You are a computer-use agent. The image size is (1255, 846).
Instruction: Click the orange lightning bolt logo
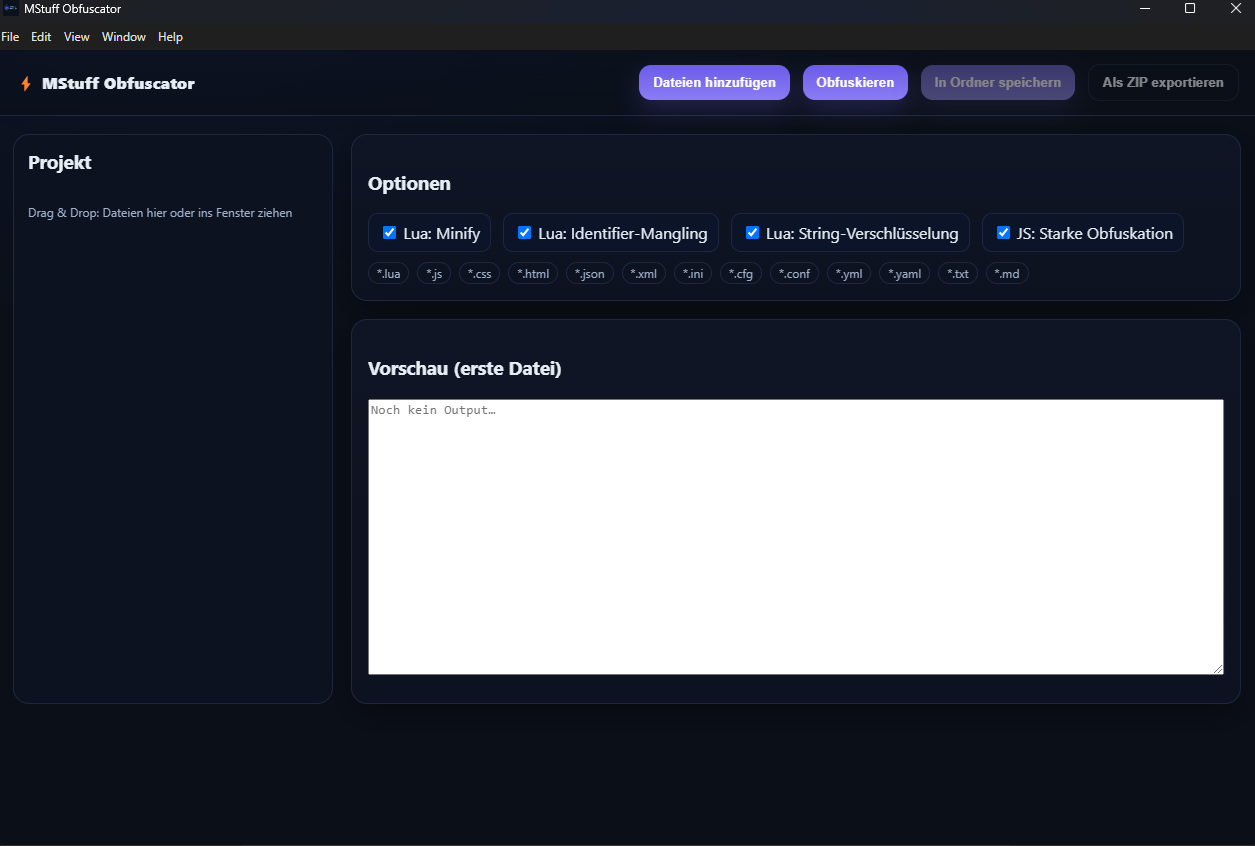[26, 84]
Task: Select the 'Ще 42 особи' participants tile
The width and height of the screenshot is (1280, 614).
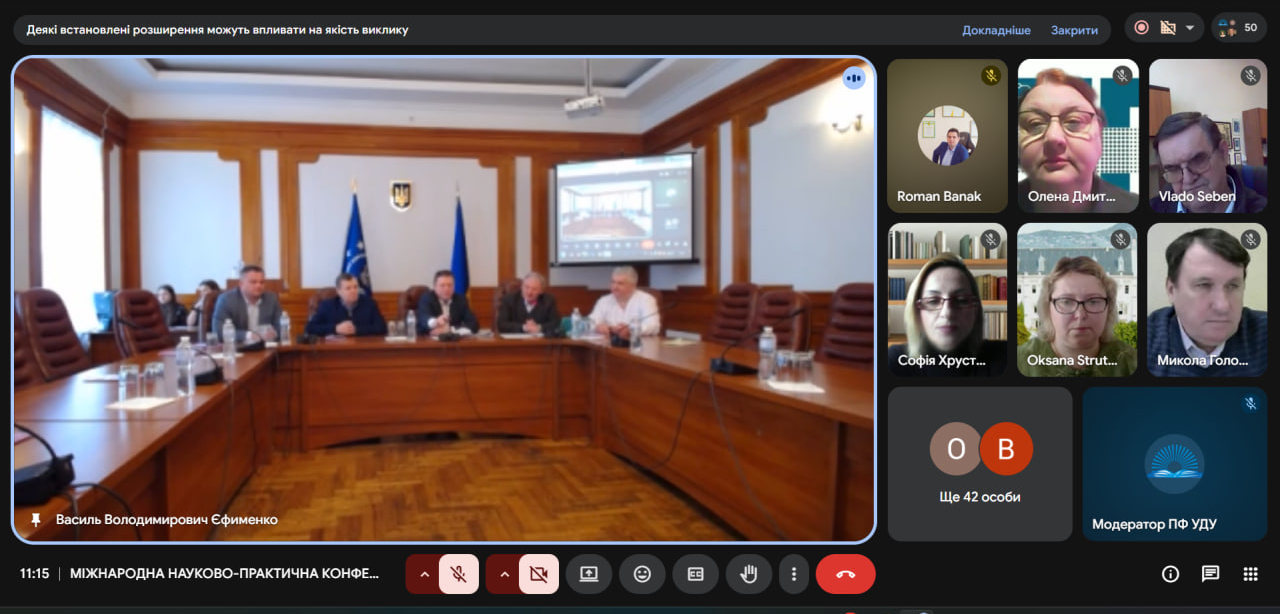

#### PROBLEM REQUIREMENTS:
Only the pictures are to be left out; write out all the other data exactly.

#### YOUR RESPONSE:
You are a computer-use agent. The image size is (1255, 846).
Instruction: Click the orange lightning bolt logo
[26, 84]
Task: Select the 'Ще 42 особи' participants tile
The width and height of the screenshot is (1280, 614).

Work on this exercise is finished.